Für die Erfüllung dieser Rolle muß das Gehirn natürlich eine 'Sprache' oder ein Arbeitsmittel haben, irgend etwas, das gebildet werden kann, um die Absichten des Bewußtseins in die konkrete Wirklichkeit hineinzutragen. Unsere Gedanken bilden dieses Mittel. Natürlich müssen sich diese Gedanken in Qualität, Ausmaß und Kraft sehr wandeln. Man könnte z. B. sagen, wenn der menschliche Körper auf der physischen Ebene das Ergebnis des evolutionären Impulses ist, der in dem menschlichen Bewußtsein entsteht, dann wird er in der Tat zu einem besonderen Zustand des Bewußtseins. Oder mit anderen Worten, der Körper könnte als die verfestigten oder erstarrten Gedanken der selbstbewußten Wesenheit angesehen werden, die sie erzeugte.

Aber welche Konsequenzen ergeben sich aus einer solchen Betrachtungsweise? Zu allererst erkennt man die völlige Nutzlosigkeit der alten und schnell sich verlierenden Vorstellung, daß der Mensch im wesentlichen sein Körper sei und daß er deshalb seine Energien bevorzugt oder sogar ohne Rücksicht anderen gegenüber auf sein eigenes Wohlbefinden konzentrieren sollte. Diejenigen, die dieser materialistischen Selbstbezogenheit zum Opfer fallen, können häufig zum Gefangenen ihres Körpers werden. Sie sind durch den erdrückenden engen Interessenkreis eingeschlossen, über den ein wirklich selbstsüchtiger Mensch nicht hinaussehen kann. Wenn wir uns aber vergegenwärtigen, daß wir im wesentlichen Bewußtsein sind, daß wir das immer waren und immer sein werden und daß jedes Wesen im Universum mit uns einen gemeinsamen göttlichen Ursprung hat und daß sich alle miteinander entwickeln, um jene grenzenlose göttliche Möglichkeit immer mehr und mehr zu verwirklichen - welch unvorstellbar weite und wunderschöne Aussichten eröffnen sich uns dann! Wir beginnen uns von den Begrenzungen unseres persönlichen Ich loszureißen und fangen statt dessen an, in der Freiheit unseres universalen Selbst zu leben. Wir beginnen, unsere Mitmenschen nicht als Konkurrenten um dieselben begrenzten materiellen Mittel zu sehen, sondern als spirituelle Brüder, die sich zu dem gleichen zeitlosen kosmischen Abenteuer aufmachen, um ihre innere Göttlichkeit zum Ausdruck zu bringen und selbstbewußt zu dem zu werden, was sie hervorgebracht hat. Wie können wir dann noch dem Leiden anderer unseren Rücken zukehren, der schrecklichen Einsamkeit einer menschlichen Seele, die sich unbewußt nach der Vereinigung mit ihrer universalen Essenz sehnt und noch unfähig ist, sich vollständig zu erinnern, warum sie durch ein rein persönliches Leben keine Zufriedenheit findet?

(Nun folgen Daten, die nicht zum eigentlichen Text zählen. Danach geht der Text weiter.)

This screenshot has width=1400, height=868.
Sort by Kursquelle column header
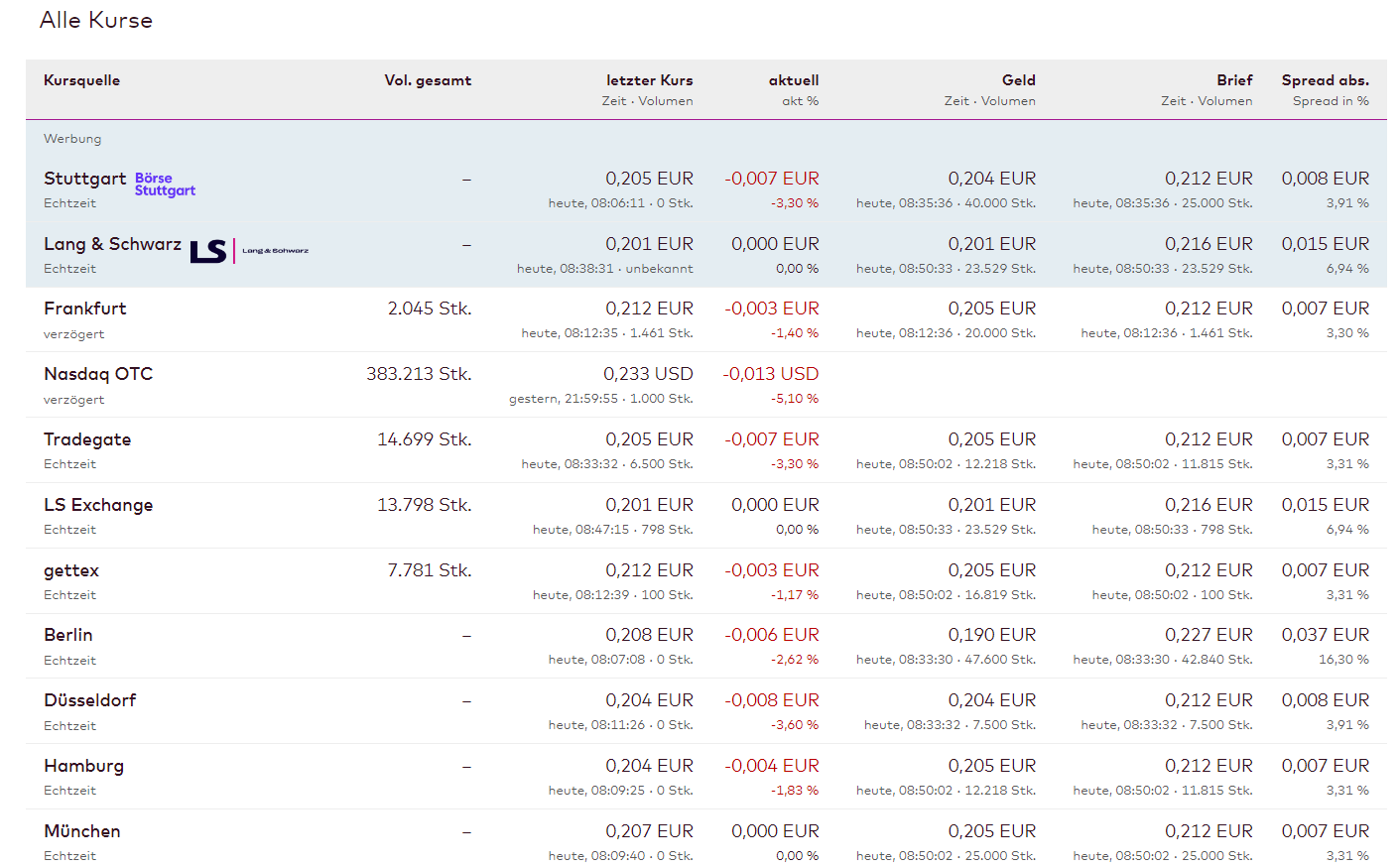coord(81,80)
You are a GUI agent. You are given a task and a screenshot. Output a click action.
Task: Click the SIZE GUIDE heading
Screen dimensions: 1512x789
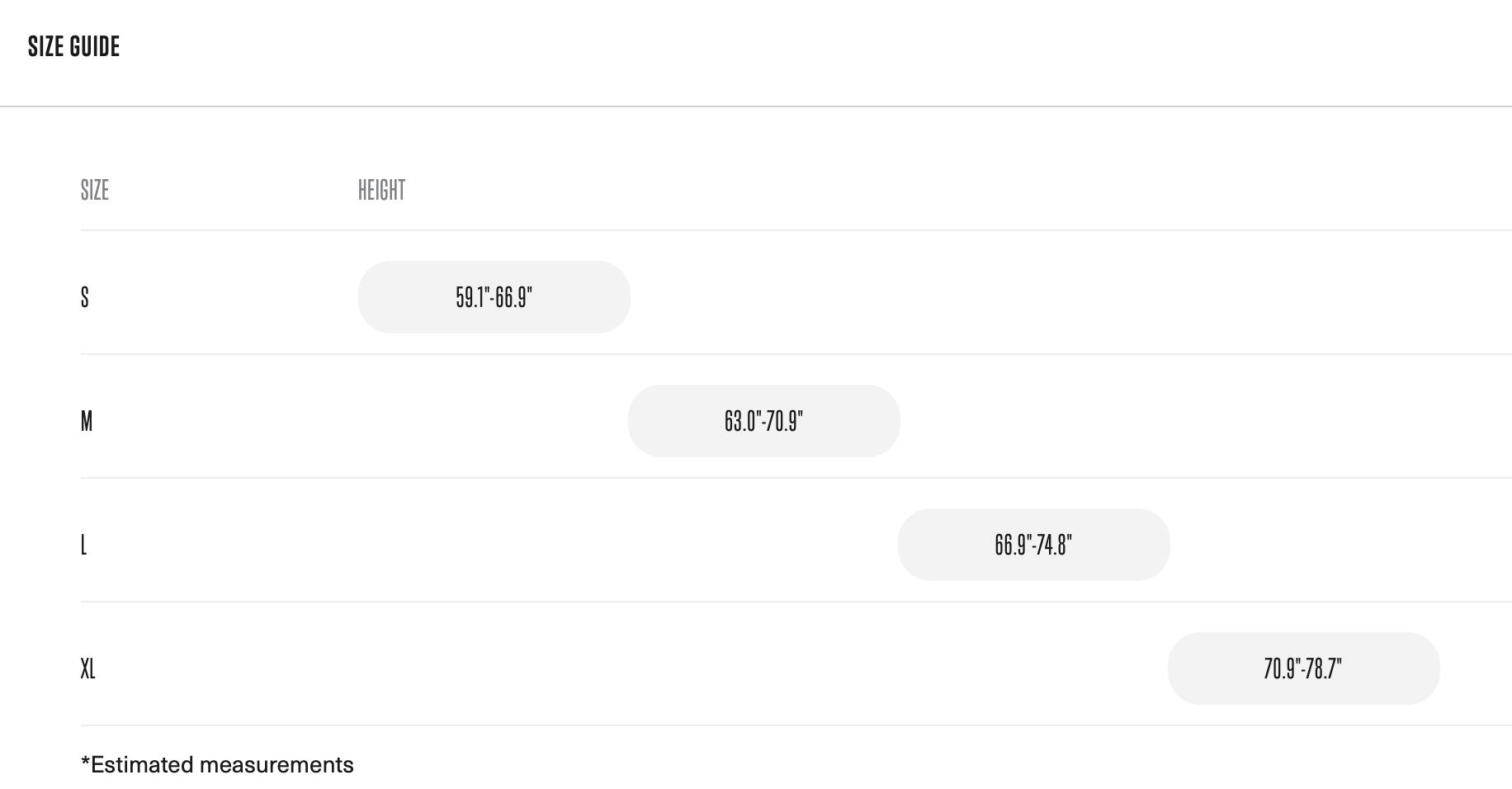click(73, 47)
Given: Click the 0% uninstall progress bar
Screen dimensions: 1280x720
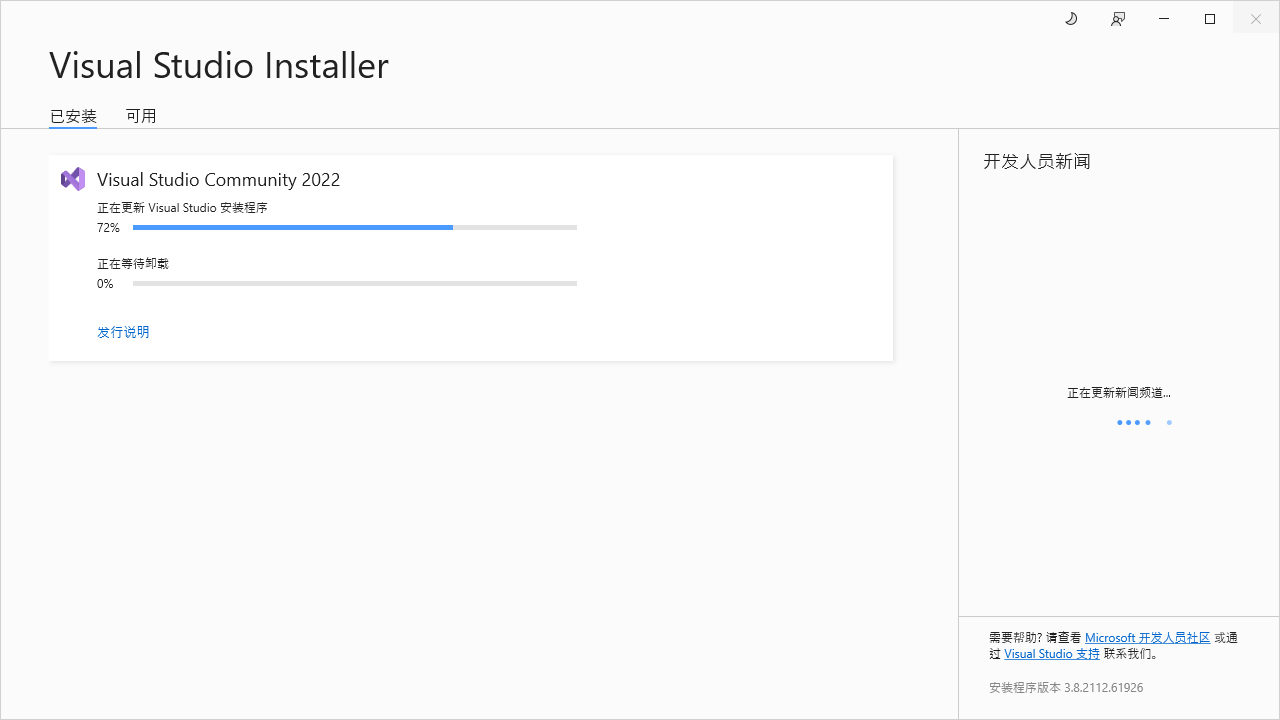Looking at the screenshot, I should coord(355,284).
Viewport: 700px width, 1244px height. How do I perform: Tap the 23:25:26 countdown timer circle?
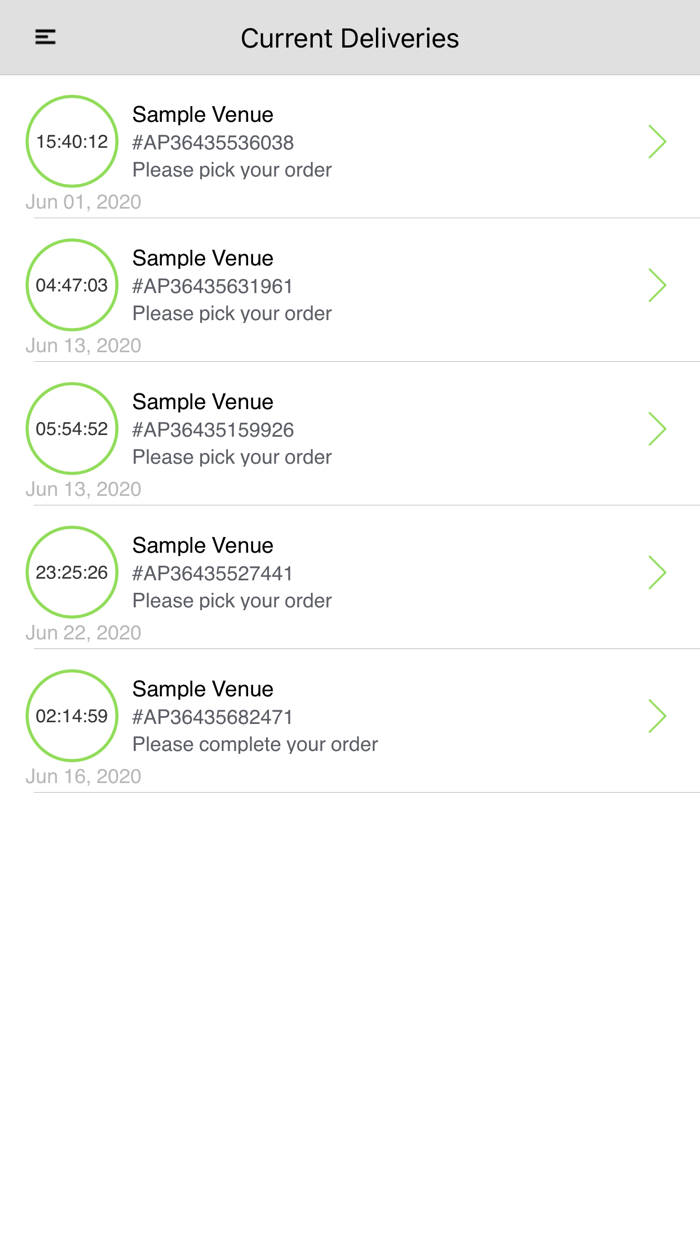(72, 572)
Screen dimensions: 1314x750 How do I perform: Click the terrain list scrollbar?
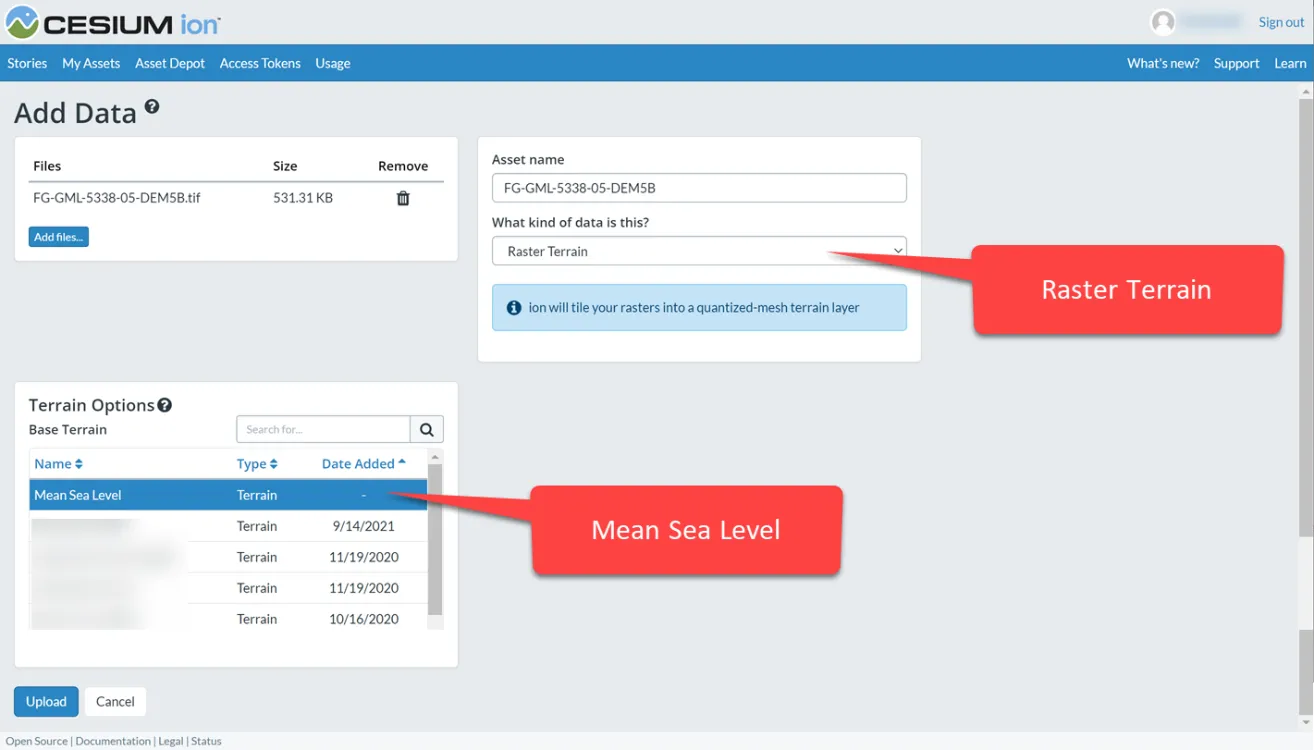[x=435, y=540]
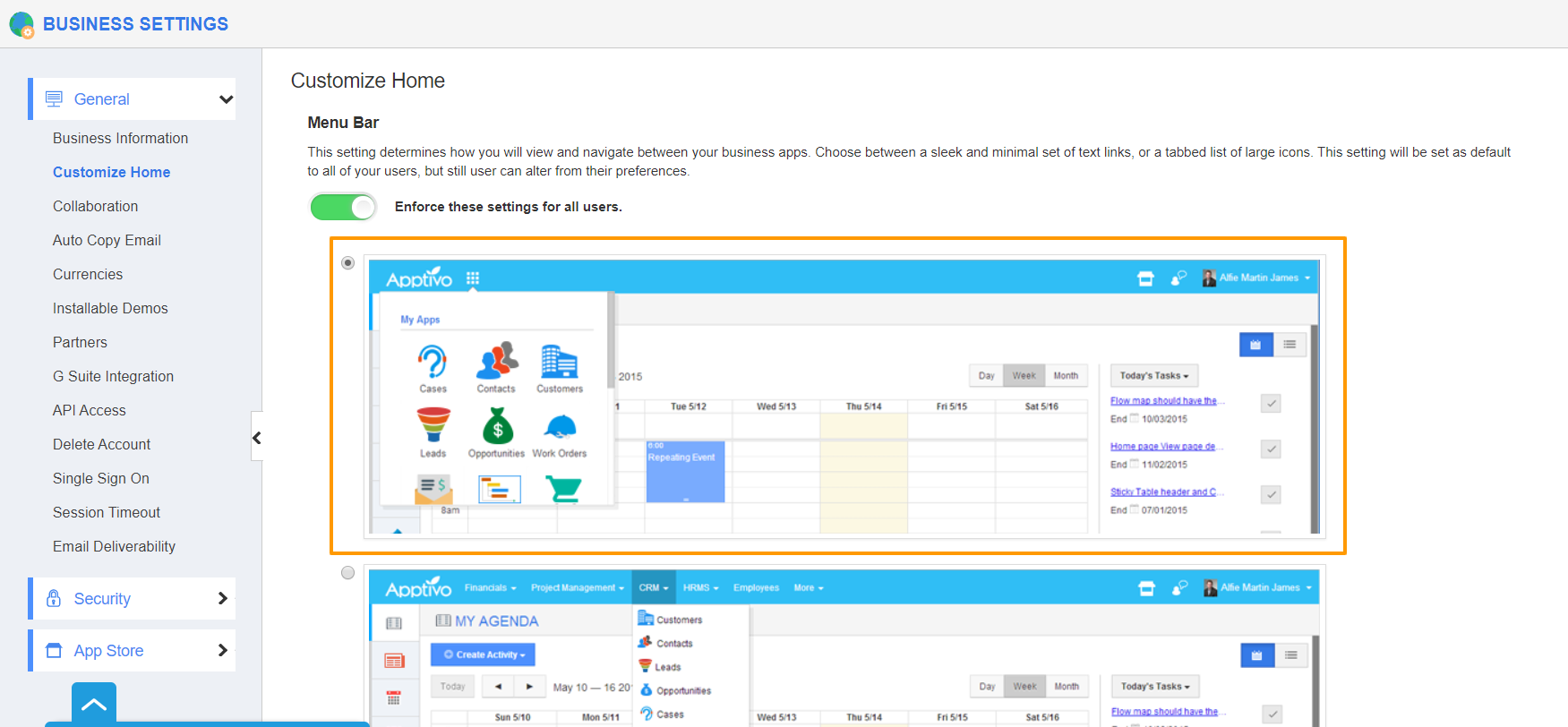This screenshot has height=727, width=1568.
Task: Collapse the left sidebar with arrow handle
Action: (x=257, y=437)
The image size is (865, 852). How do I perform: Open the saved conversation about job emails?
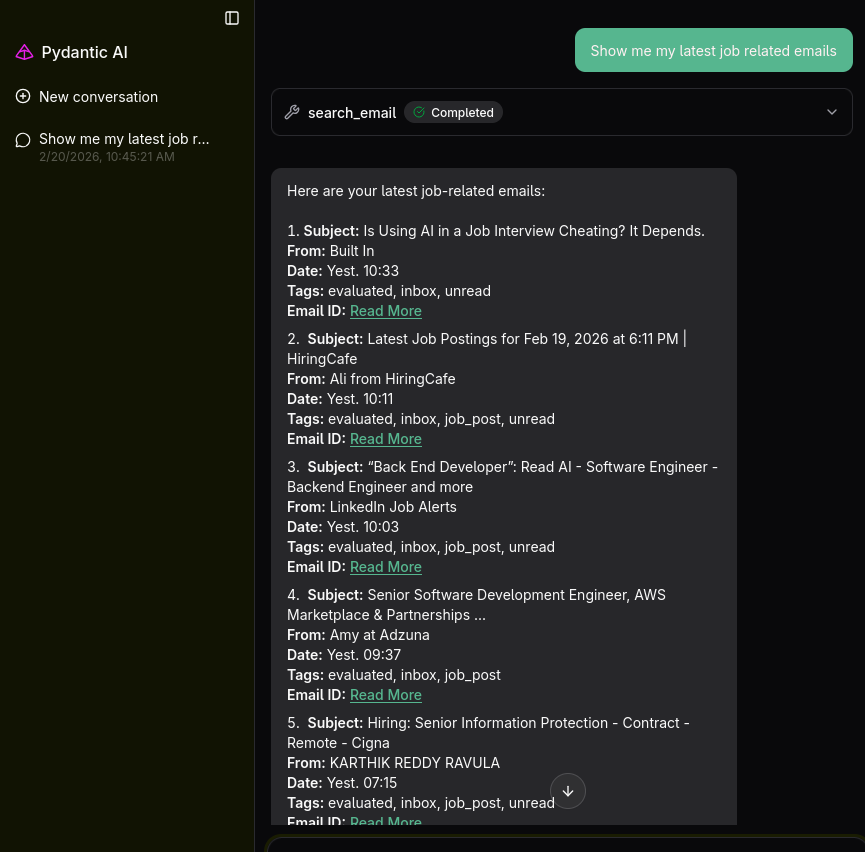[x=124, y=139]
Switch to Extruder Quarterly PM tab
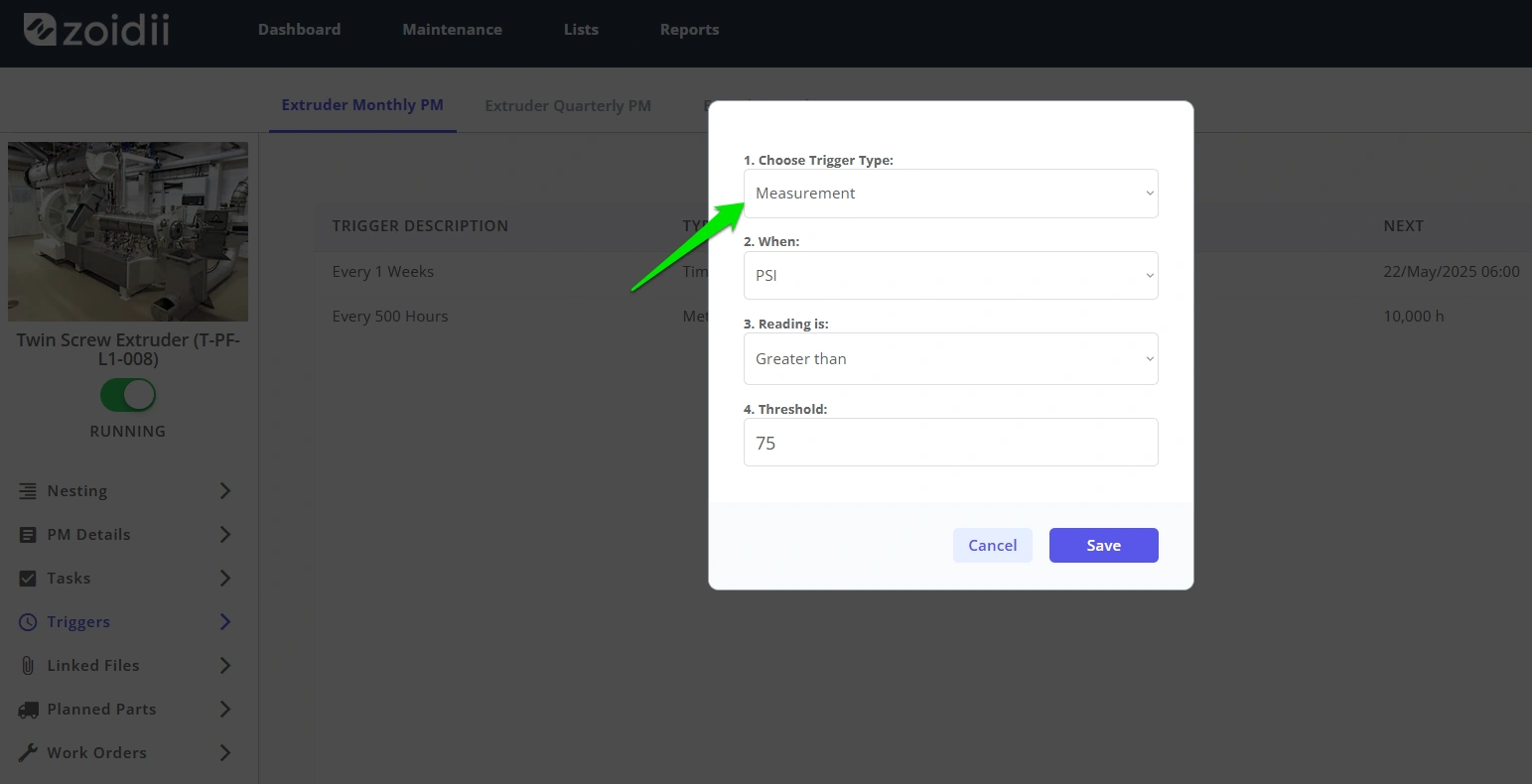The image size is (1532, 784). 568,105
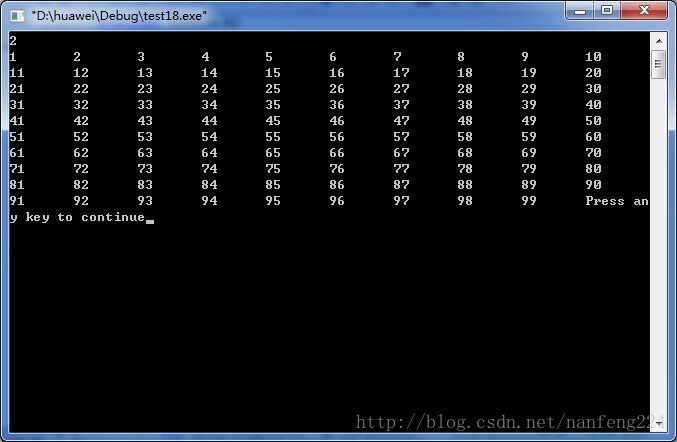Click the number 10 in the output
The image size is (677, 442).
(x=593, y=57)
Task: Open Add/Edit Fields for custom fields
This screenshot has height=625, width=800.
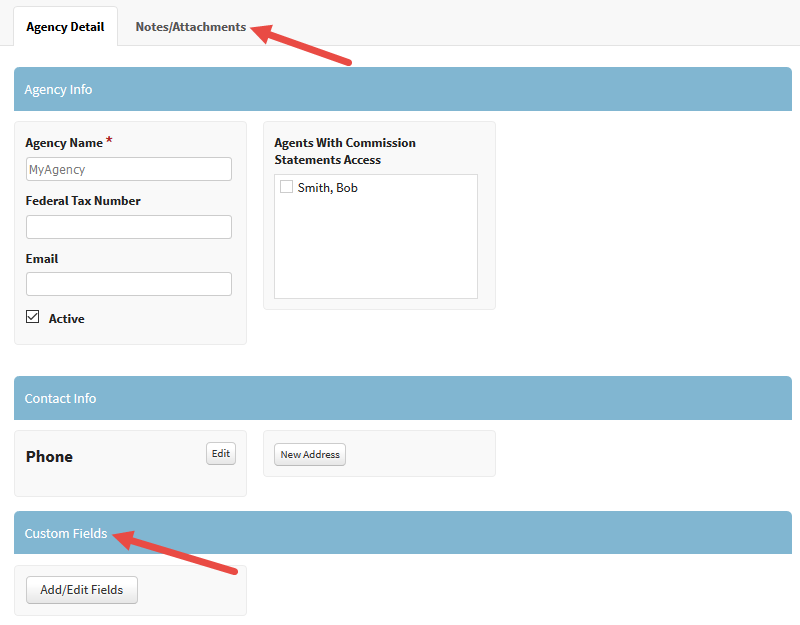Action: click(82, 590)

Was also ist ein echter Mensch? Einer, der nicht für sich selbst, sondern für alle lebt. Er kennt das Herzeleid und die Mühen seiner Brüder, weil sie seine eigenen sind. Er kennt viel äußeres Versagen, weil er unvollkommen ist und seine Ideale weit großartiger sind, als er bereits jetzt durch sein Leben zum Ausdruck bringen kann. Aber er verzagt niemals, denn wenn er seinen Bruder unter den Lasten des Leidens erkennt, strahlt er spontan seine innere spirituelle Liebe aus - weil er selbst diese Liebe wird.